I don't think I agree with this. Couldn't you take that argument further and claim that if I undergo some sort of rigorous self-improvement program in order to better achieve my goals in life, that that must mean I now have different values? In fact, you could easily say that I am behaving pointlessly because I'm not achieving my values better, I'm just changing them? It seems likely that most of the things that you are describing as values aren't really values, they're behaviors. I'd regard values as more "the direction in which you want to steer the world," both in terms of your external environment and your emotional states. Behaviors are things you do, but they aren't necessarily what you really prefer.
I agree that a more precise and articulate definition of these terms might be needed to create a FAI, especially if human preferences are part of a network of some sort as you claim, but I do think that they cleave reality at the joints.

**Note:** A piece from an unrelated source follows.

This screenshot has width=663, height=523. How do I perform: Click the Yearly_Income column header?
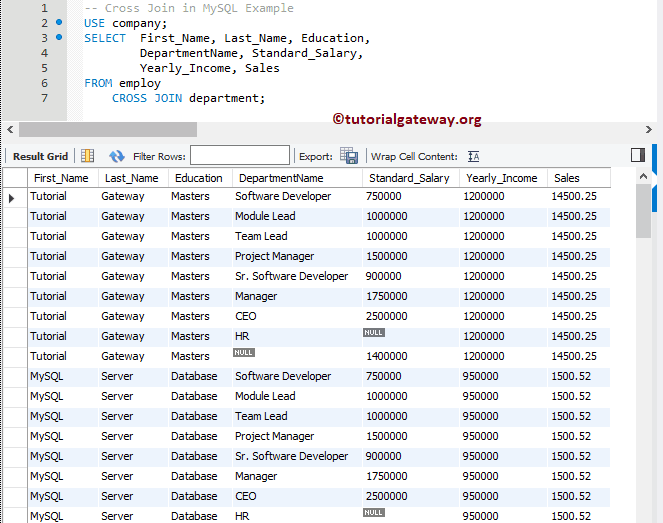(500, 178)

I can't really see how you can attack CEV by this route without also attacking any attempt at self-improvement by a person.
The fact that these values seem to change or weaken as people become wealthier and better educated indicates that they probably are poorly extrapolated values. Most of these people don't really want to do these things, they just think they do because they lack the cognitive ability to see it. This is emphasized by the fact that these people, when called out on their behavior, often make up some consequentialist justification for it (if I don't do it God will send an earthquake!)

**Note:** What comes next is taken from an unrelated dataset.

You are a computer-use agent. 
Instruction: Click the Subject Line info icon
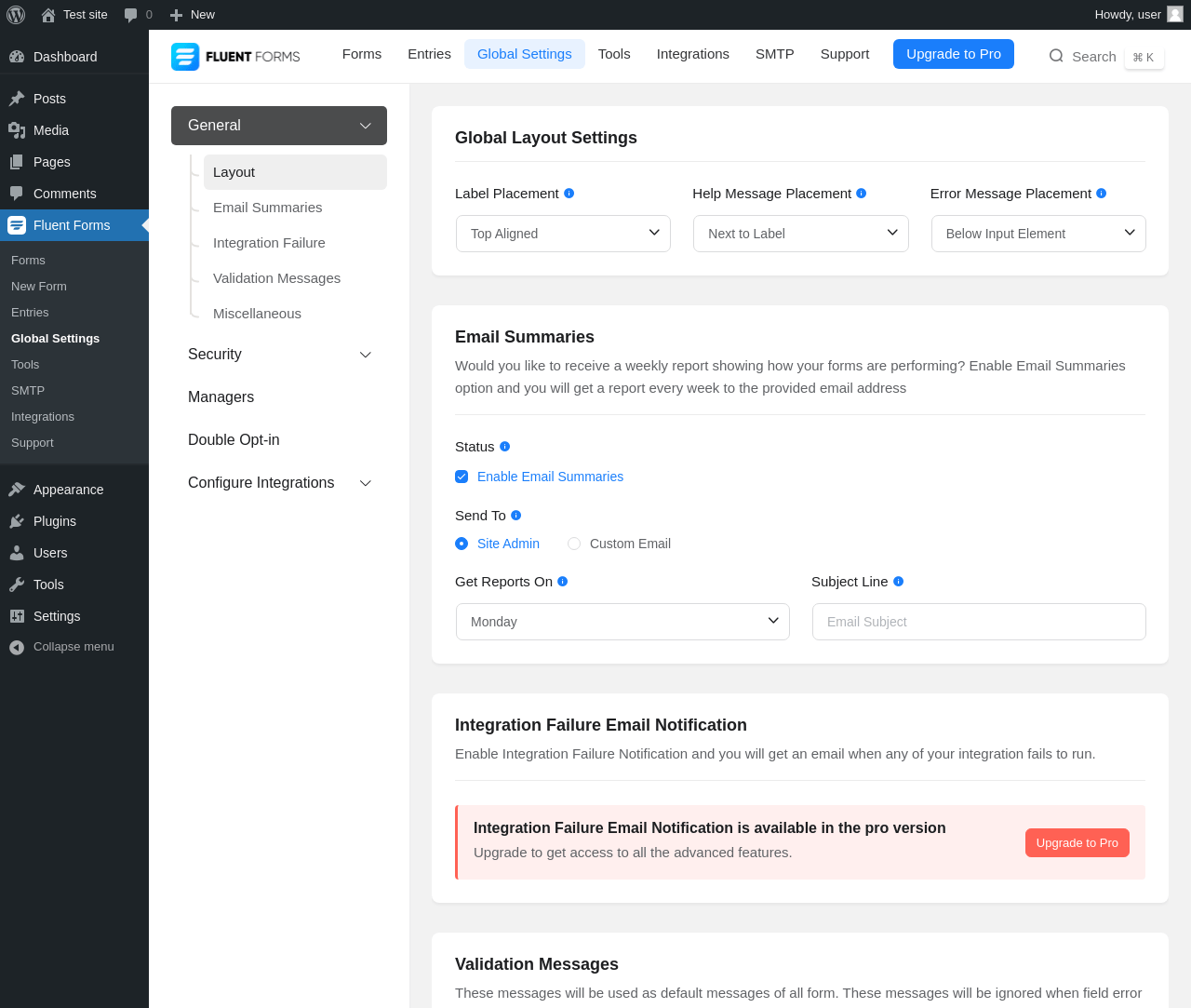point(899,582)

I'll use an example from my own personal experience to illustrate this, when I was little (around 2-5) I thought horror movies were evil because they scared me. I didn't want to watch horror movies or even be in the same room with a horror movie poster. I thought people should be punished for making such scary things. Then I got older and learned about freedom of speech and realized that I had no right to arrest people just because they scare me.
Then I got even older and started reading movie reviews. I became a film connoisseur and became sick of hearing about incredible classic horror movies, but not being able to watch them because they scared me. I forced myself to sit through Halloween, A Nightmare on Elm Street, and The Grudge, and soon I was able to enjoy horror movies like a normal person.
Not watching horror movies and punishing the people who made them were the preferences of young me. But my CEV turned out to be "Watch horror movies and reward the people who create them." I don't think this was random value drift, I think that I always had the potential to love horror movies and would have loved them sooner if I'd had the guts to sit down and watch them. The younger me didn't have different terminal values, his values were just poorly extrapolated.
I think most of the types of people you mention would be the same if they could pierce through their cloud of self-deception. I think their values are wrong and that they themselves would recognize this if they weren't irrational. I think a CEV would extrapolate this.
But even if I'm wrong, if there's a Least Convenient Possible world where there are otherwise normal humans who have "kill all gays" irreversibly and directly programmed into their utility function, I don't think a CEV of human morality would take that into account. I tend to think that, from an ethical standpoint, malicious preferences (that is, preferences where frustrating someone else's desires is an end in itself, rather than a byproduct of competing for limited resources) deserve zero respect. I think that if a CEV took properly extrapolated human ethics it would realize this. It might not hurt to be extra careful about that when programming a CEV, however.
I'm glad you pointed this out - I don't think this view is common enough around here.